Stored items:
★ ★ ★ ★ ★

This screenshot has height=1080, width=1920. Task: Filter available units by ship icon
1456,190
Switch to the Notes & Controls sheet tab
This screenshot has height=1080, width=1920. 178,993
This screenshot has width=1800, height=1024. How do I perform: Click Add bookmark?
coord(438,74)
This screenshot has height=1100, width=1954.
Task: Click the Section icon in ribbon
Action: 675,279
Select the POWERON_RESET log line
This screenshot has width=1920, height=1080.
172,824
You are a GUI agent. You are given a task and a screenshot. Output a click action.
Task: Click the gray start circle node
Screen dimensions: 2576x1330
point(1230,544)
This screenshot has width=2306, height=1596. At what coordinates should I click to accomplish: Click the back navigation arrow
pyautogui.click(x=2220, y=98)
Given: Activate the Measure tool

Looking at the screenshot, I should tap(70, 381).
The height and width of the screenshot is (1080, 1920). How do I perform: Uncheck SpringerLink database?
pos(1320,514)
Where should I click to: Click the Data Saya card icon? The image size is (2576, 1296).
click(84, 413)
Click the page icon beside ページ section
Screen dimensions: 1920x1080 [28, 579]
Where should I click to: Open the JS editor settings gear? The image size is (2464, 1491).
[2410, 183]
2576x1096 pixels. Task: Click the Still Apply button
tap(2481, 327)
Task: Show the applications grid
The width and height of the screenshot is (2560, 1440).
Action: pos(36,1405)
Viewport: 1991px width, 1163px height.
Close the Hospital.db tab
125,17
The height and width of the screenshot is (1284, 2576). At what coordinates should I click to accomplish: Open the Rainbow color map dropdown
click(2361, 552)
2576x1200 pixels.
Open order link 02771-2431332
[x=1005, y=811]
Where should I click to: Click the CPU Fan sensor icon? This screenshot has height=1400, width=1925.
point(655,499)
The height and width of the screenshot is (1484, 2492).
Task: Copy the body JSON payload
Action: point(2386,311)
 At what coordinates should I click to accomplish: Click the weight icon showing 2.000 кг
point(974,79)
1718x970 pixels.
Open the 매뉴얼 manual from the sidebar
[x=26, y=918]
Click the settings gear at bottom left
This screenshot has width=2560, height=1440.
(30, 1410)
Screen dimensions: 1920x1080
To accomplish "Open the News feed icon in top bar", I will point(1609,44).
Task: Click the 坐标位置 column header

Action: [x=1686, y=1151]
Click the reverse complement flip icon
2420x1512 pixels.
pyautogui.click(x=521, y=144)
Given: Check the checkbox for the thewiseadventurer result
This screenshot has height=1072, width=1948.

★ ★ ★ ★ ★

### EXERCISE GOAL
Starting at the first line of the entries above, please extract each line up to and including the line with "Task: Show the applications grid", unchanged, and add nothing.

### EXPECTED ANSWER
This screenshot has height=1080, width=1920. Task: Filter available units by ship icon
1456,190
Switch to the Notes & Controls sheet tab
This screenshot has height=1080, width=1920. 178,993
This screenshot has width=1800, height=1024. How do I perform: Click Add bookmark?
coord(438,74)
This screenshot has height=1100, width=1954.
Task: Click the Section icon in ribbon
Action: 675,279
Select the POWERON_RESET log line
This screenshot has width=1920, height=1080.
172,824
You are a GUI agent. You are given a task and a screenshot. Output a click action.
Task: Click the gray start circle node
Screen dimensions: 2576x1330
point(1230,544)
This screenshot has width=2306, height=1596. At what coordinates should I click to accomplish: Click the back navigation arrow
pyautogui.click(x=2220, y=98)
Given: Activate the Measure tool

Looking at the screenshot, I should tap(70, 381).
The height and width of the screenshot is (1080, 1920). How do I perform: Uncheck SpringerLink database?
pos(1320,514)
Where should I click to: Click the Data Saya card icon? The image size is (2576, 1296).
click(84, 413)
Click the page icon beside ページ section
Screen dimensions: 1920x1080 [28, 579]
Where should I click to: Open the JS editor settings gear? The image size is (2464, 1491).
[2410, 183]
2576x1096 pixels. Task: Click the Still Apply button
tap(2481, 327)
Task: Show the applications grid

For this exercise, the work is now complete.